WHAT IS EXPECTED: The records below must be transcribed precisely and in full.

───── TASK INPUTS

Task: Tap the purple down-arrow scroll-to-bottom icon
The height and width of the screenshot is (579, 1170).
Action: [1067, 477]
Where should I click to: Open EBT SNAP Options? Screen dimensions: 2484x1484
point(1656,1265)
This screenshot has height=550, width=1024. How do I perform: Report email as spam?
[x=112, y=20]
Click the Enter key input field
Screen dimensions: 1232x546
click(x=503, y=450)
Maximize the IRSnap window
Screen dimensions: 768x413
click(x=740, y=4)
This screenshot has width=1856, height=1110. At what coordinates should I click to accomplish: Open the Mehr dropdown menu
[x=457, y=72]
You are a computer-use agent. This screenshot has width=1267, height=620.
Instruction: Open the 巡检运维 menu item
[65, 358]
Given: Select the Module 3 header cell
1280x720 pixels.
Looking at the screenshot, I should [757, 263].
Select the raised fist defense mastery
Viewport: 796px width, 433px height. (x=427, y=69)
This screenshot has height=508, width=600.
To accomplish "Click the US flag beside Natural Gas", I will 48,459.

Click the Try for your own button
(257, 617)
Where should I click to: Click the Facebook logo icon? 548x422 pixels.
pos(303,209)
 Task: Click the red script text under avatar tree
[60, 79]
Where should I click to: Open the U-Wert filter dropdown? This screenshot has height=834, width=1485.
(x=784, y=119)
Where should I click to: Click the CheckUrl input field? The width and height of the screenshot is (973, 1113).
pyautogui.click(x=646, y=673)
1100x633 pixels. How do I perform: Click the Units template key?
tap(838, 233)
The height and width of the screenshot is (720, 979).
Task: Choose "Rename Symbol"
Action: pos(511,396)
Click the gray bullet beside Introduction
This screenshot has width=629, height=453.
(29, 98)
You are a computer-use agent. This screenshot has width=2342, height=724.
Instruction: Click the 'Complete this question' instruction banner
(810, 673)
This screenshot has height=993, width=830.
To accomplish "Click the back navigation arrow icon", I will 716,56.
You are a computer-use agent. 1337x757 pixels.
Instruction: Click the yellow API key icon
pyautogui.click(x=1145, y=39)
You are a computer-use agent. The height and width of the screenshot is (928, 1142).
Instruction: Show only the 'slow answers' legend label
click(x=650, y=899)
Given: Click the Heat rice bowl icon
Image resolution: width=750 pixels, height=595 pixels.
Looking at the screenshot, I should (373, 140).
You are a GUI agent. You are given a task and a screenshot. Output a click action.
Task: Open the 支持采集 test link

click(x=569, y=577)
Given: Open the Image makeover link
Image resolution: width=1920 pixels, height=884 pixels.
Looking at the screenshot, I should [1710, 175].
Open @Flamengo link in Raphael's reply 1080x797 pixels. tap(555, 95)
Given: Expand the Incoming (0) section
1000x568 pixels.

──────────

OUTPUT OF THE EXERCISE:
Task: Tap the purple down-arrow scroll-to-bottom icon
The height and width of the screenshot is (579, 1170).
Action: [1067, 477]
Where should I click to: Open EBT SNAP Options? Screen dimensions: 2484x1484
point(1656,1265)
This screenshot has height=550, width=1024. How do I perform: Report email as spam?
[x=112, y=20]
Click the Enter key input field
Screen dimensions: 1232x546
click(x=503, y=450)
Maximize the IRSnap window
Screen dimensions: 768x413
click(x=740, y=4)
This screenshot has width=1856, height=1110. At what coordinates should I click to accomplish: Open the Mehr dropdown menu
[x=457, y=72]
You are a computer-use agent. This screenshot has width=1267, height=620.
Instruction: Open the 巡检运维 menu item
[65, 358]
Given: Select the Module 3 header cell
1280x720 pixels.
Looking at the screenshot, I should [757, 263].
Select the raised fist defense mastery
Viewport: 796px width, 433px height. (x=427, y=69)
This screenshot has height=508, width=600.
To accomplish "Click the US flag beside Natural Gas", I will 48,459.

Click the Try for your own button
(257, 617)
Where should I click to: Click the Facebook logo icon? 548x422 pixels.
pos(303,209)
 Task: Click the red script text under avatar tree
[60, 79]
Where should I click to: Open the U-Wert filter dropdown? This screenshot has height=834, width=1485.
(x=784, y=119)
Where should I click to: Click the CheckUrl input field? The width and height of the screenshot is (973, 1113).
pyautogui.click(x=646, y=673)
1100x633 pixels. How do I perform: Click the Units template key?
tap(838, 233)
The height and width of the screenshot is (720, 979).
Task: Choose "Rename Symbol"
Action: pos(511,396)
Click the gray bullet beside Introduction
This screenshot has width=629, height=453.
(29, 98)
You are a computer-use agent. This screenshot has width=2342, height=724.
Instruction: Click the 'Complete this question' instruction banner
(810, 673)
This screenshot has height=993, width=830.
To accomplish "Click the back navigation arrow icon", I will 716,56.
You are a computer-use agent. 1337x757 pixels.
Instruction: Click the yellow API key icon
pyautogui.click(x=1145, y=39)
You are a computer-use agent. The height and width of the screenshot is (928, 1142).
Instruction: Show only the 'slow answers' legend label
click(x=650, y=899)
Given: Click the Heat rice bowl icon
Image resolution: width=750 pixels, height=595 pixels.
Looking at the screenshot, I should (373, 140).
You are a GUI agent. You are given a task and a screenshot. Output a click action.
Task: Open the 支持采集 test link

click(x=569, y=577)
Given: Open the Image makeover link
Image resolution: width=1920 pixels, height=884 pixels.
Looking at the screenshot, I should [1710, 175].
Open @Flamengo link in Raphael's reply 1080x797 pixels. tap(555, 95)
Given: Expand the Incoming (0) section
1000x568 pixels.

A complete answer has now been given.